Every evening I come home and let myself in with a duplicate key I carry. I never ring the bell. My wife does the same when she comes home after work, almost an hour after I get in. Since all of us live on the first floor, it is pointless for someone to come downstairs and unlock the main door.
It has been a practice for many years now, from long before I got married. Each homecoming of a family member is acknowledged with a brief nod at best, and being riveted to the television at worse. We live like islands till dinner, when we meet over food and briefly discuss our day. Ours is a very impersonal and independent family, and overt shows of emotion are frowned upon. We are a joint family which in essence is a loose association of many nuclear families, each family constitutes many sub-nuclear members. Each in their own world.
It is changing. A girl, all of eight years, is wiser for her age. She hears the ruffle of my feet on the garage driveway or the tinkle of the main gate as I let down the padlock, and comes rushing down the stairs. She switches on the light, smiles from across the grille gate and unlocks it with her nimble hands. she rushes out and hugs me. She stays that way for an interminable time, silently hugging me, with grime of the streets all over my aged frame.
By then, I am, true to my flock, am thoroughly embarrased at this expressive behaviour. My arms frozen by my side my long perfected inhibition, I don't return the hug.
Then, she pulls me down by my neck, an irrepressible force in her tiny hands, and kisses me on the cheek. Not a peck, a full blown kiss of a daughter for a dad.
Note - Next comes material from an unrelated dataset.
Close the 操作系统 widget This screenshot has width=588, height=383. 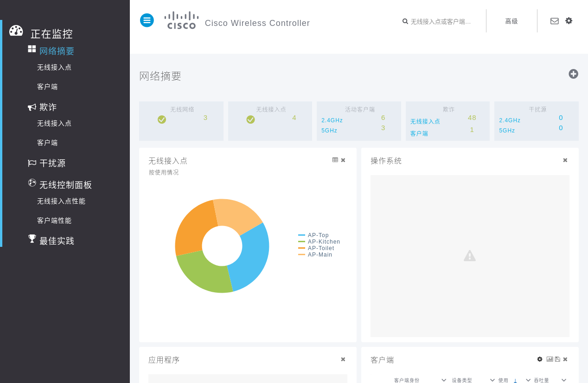coord(565,160)
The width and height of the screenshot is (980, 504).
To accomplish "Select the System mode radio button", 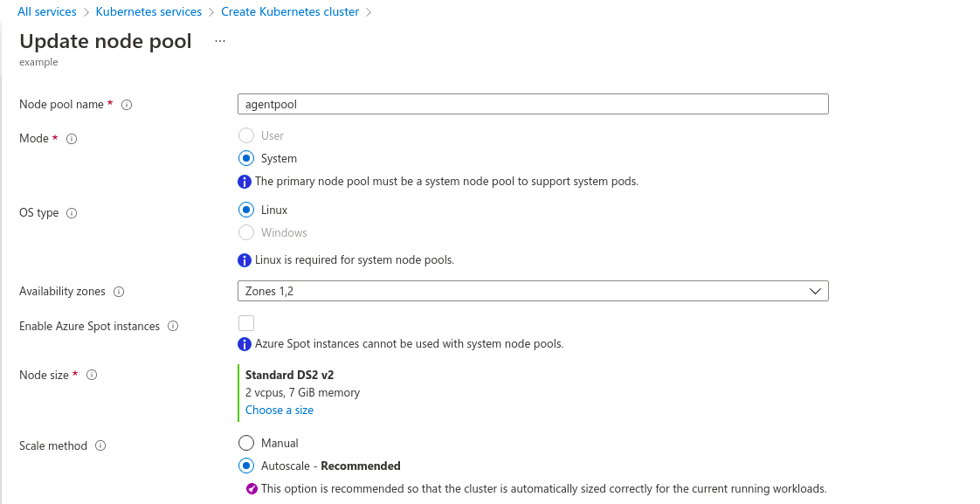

I shut my eyes in embarrassment, but my eyes start burning, not all of it in the unbridled emotiveness of a child not chastised enough.
She holds my hand and serenades me up the stairs with a tumultous cascade of words depicting her busy day at school. Once upstairs and I have taken my shoes off and eased into my slippers, she is ready with a glass of water.
I start to melt.
That water. There is nothing that ever tastes sweeter in the day or night. I have come home. At last. --- by Jayanta Ray Feb 28th 2013.